Android malware used to steal ATM info from customers at three European banks

A strain of malware built for Android devices was used by cybercriminals to rob three Czech banks in a campaign uncovered over the last nine months. 

Researchers from Slovakia-based cybersecurity firm ESET named the malware NGate and said it was used by cybercriminals as part of a  larger string of attacks where hackers set up malicious banking applications that were nearly identical to legitimate European ones in an effort to steal user data in an elaborate phishing scheme.

But Lukáš Štefanko, who discovered the novel threat and technique, explained that the malware used in the attacks on Czech victims stood out because it has the ability to relay someone’s payment cards through a malicious app installed on a victim’s Android device. 

Štefanko said the hackers discovered a way to relay near field communication (NFC) data from the victims’ physical payment cards through their compromised Android smartphones to the attacker’s device.

From there, the hackers used the stolen data to conduct ATM transactions and if this failed, the hackers had a backup plan of simply transferring funds from the victim’s bank account to other accounts. 

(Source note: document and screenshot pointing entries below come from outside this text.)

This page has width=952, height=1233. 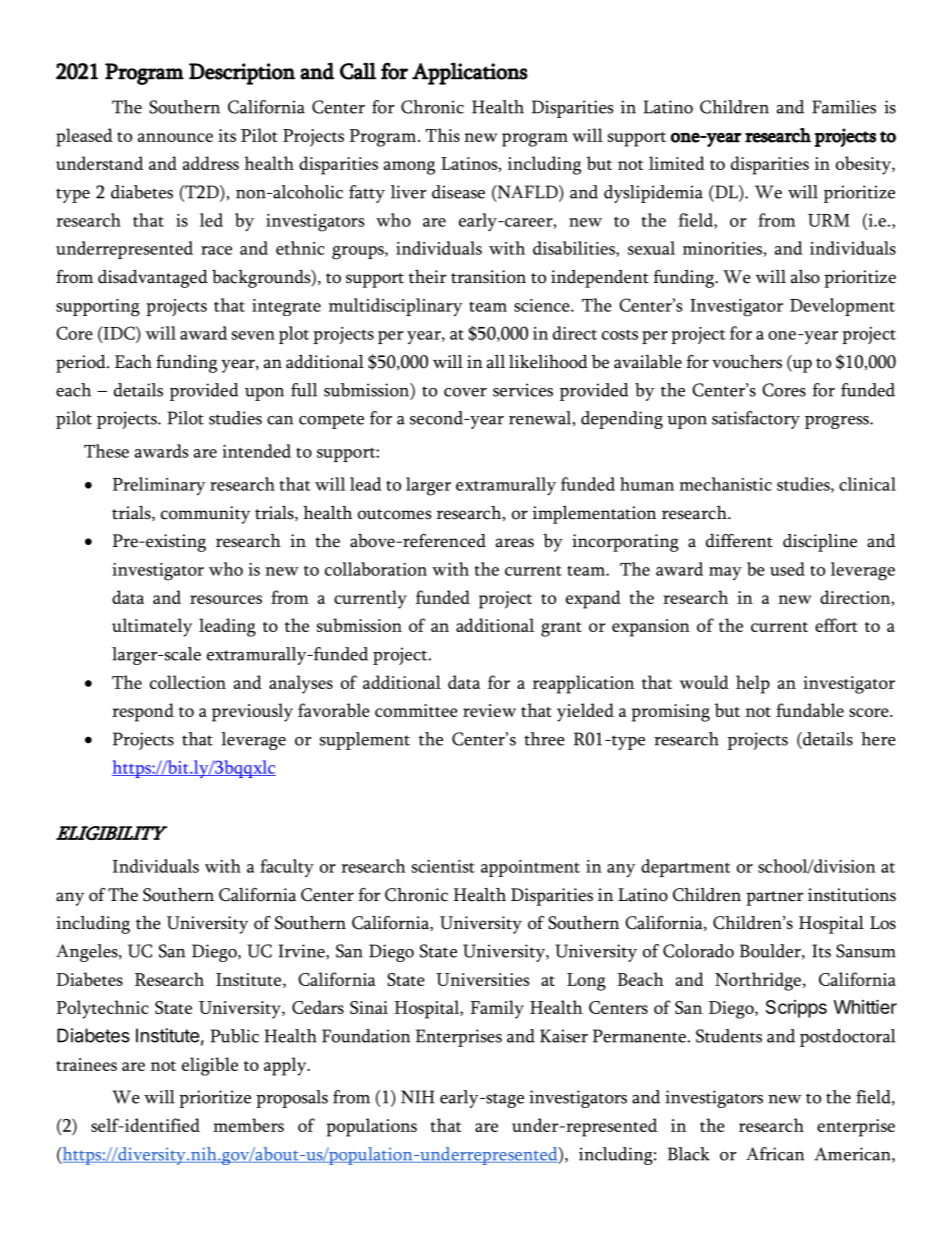 What do you see at coordinates (844, 107) in the page?
I see `Families` at bounding box center [844, 107].
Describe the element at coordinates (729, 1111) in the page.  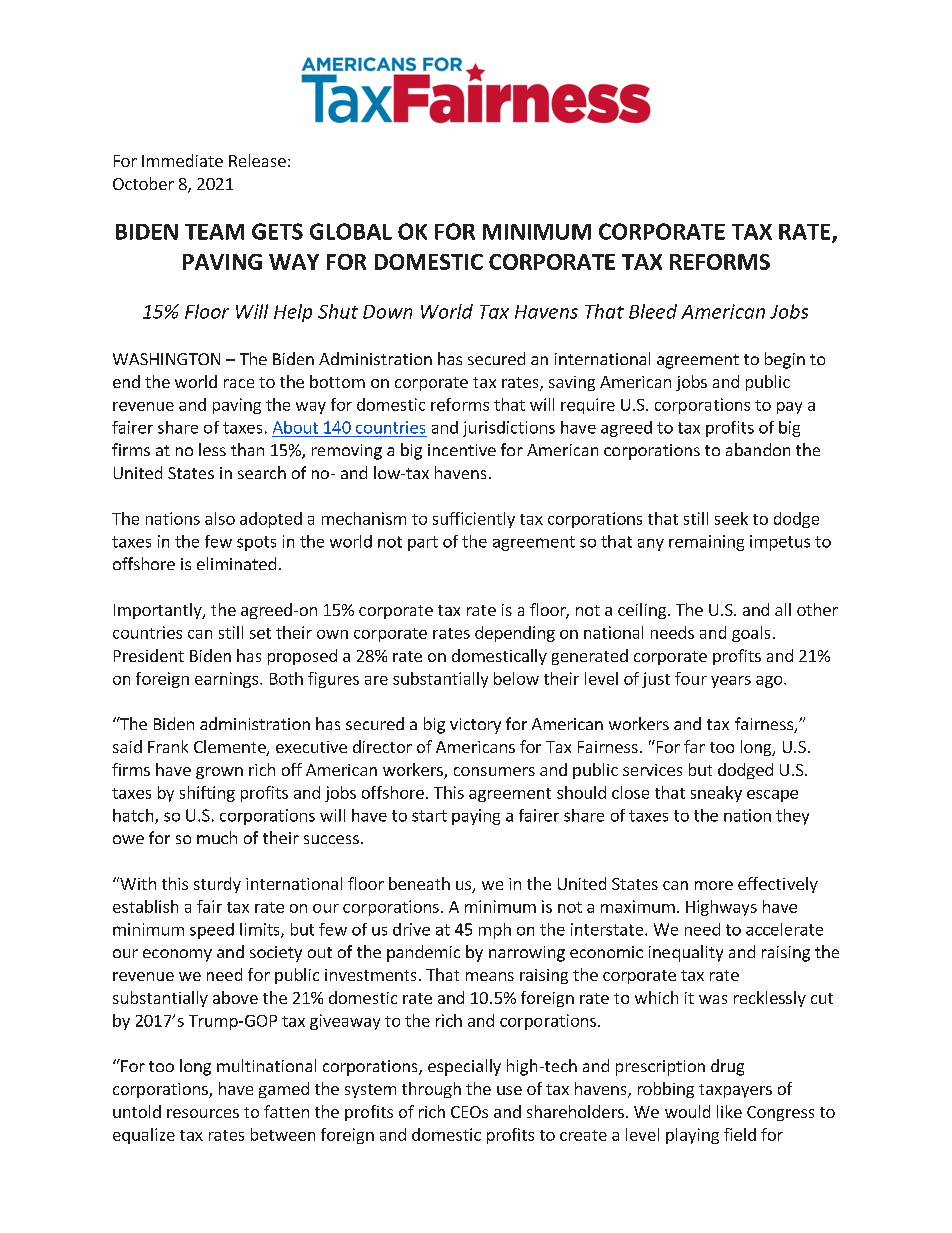
I see `like` at that location.
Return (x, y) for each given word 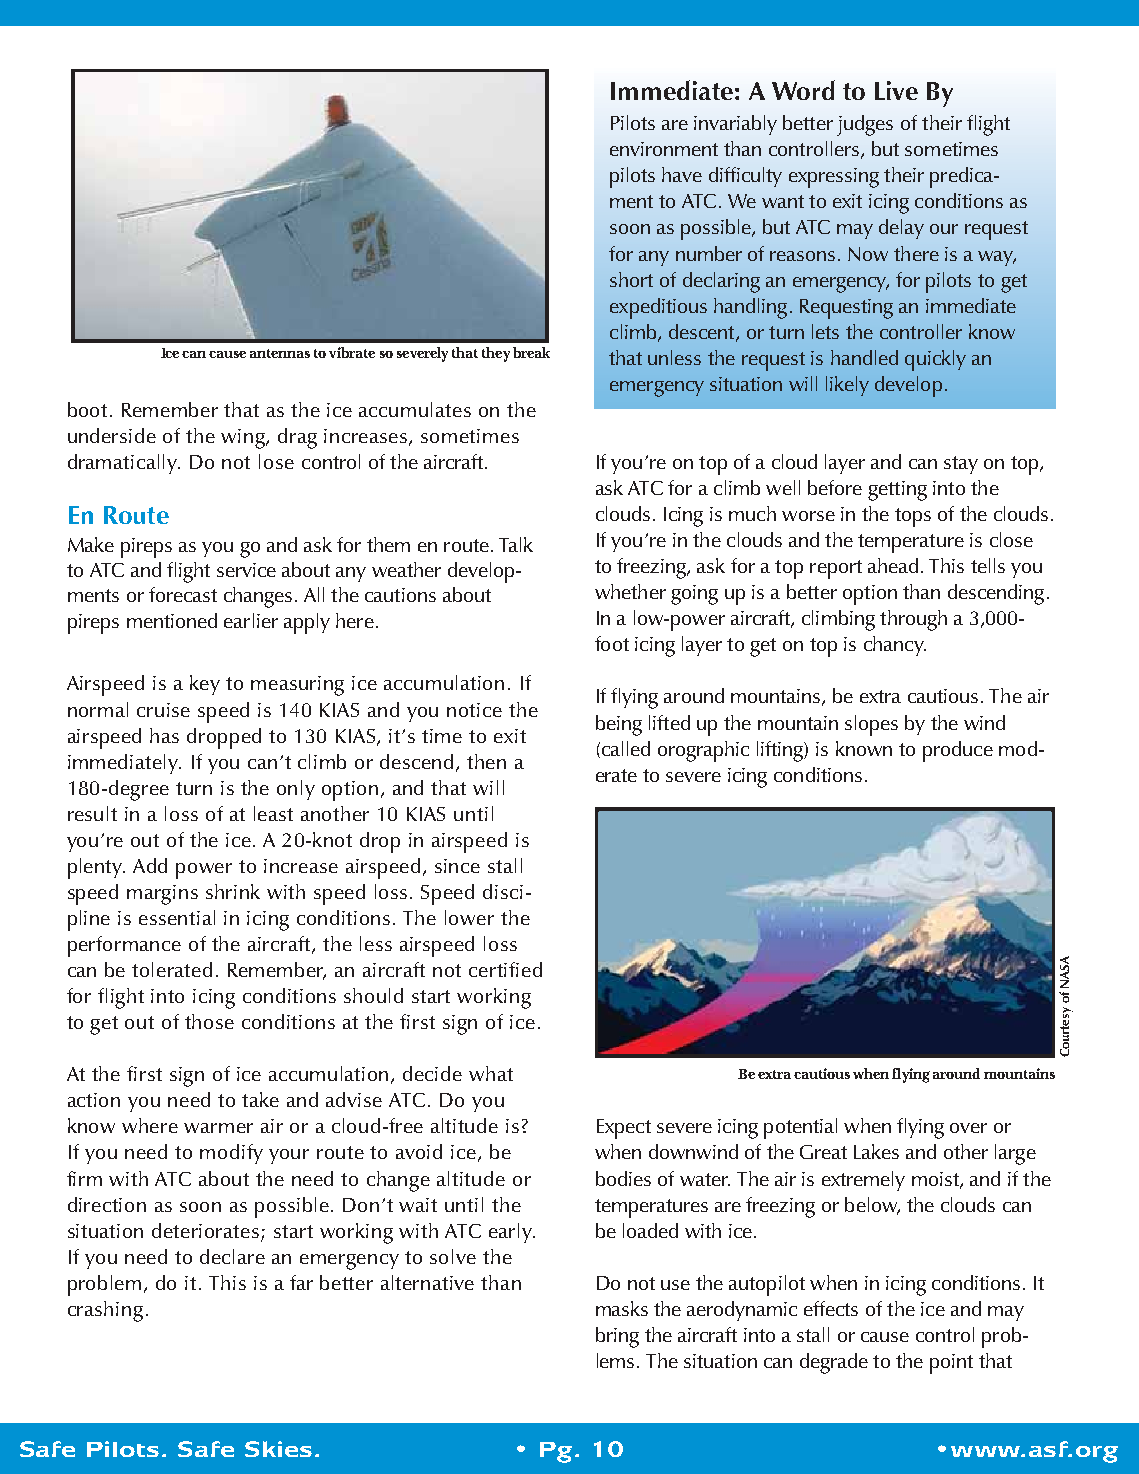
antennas (280, 353)
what (491, 1073)
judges (865, 125)
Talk (516, 544)
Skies (278, 1449)
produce (958, 751)
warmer (218, 1128)
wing (244, 439)
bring (617, 1337)
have (682, 174)
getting (897, 491)
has (164, 735)
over (968, 1128)
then (486, 761)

“We haven’t seen this novel NFC relay technique in any previously discovered Android malware,” Štefanko said.

‘Place your card here’

The cybercriminals behind the campaign were able to convince victims to download the malicious app after sending phishing messages purporting to be from the person’s bank. The messages claimed their device was compromised and that the victims would need to download an app to resolve the issue — inadvertently infecting their device in the process. 

The app was never available in the official Google Play store and most victims downloaded the app from a link sent over text. The malware was delivered through domains made to look like banking websites or official mobile banking apps. 

Once NGate is installed, it shows a fake website that asks the victim to enter banking information like client IDs, dates of birth, PIN codes and more. 

The app also asks victims to turn on the NFC feature of their devices and to place their payment card on the back of their smartphone until the malicious app registers the card. 

The hackers then use the NFCGate tool — which was built to relay NFC data between two devices — to steal the card information. 

ESET researchers have been tracking the activities of the actors behind the campaign since November 2023, noting that they operated in Czechia. They saw the group specifically target the customers of prominent Czech banks in November.

They noted that the group stopped operating for a period of time after the alleged arrest of an unnamed member in March 2024.

But ESET added that this is the first time they had ever seen Android malware with this kind of capability used in the wild. 

Štefanko urged people to be more wary online before taking any actions, checking the URLs of websites, keeping PIN numbers secure and turning off the NFC function when it is not needed. He also suggested using virtual cards — which give people temporary card information they can enter on websites.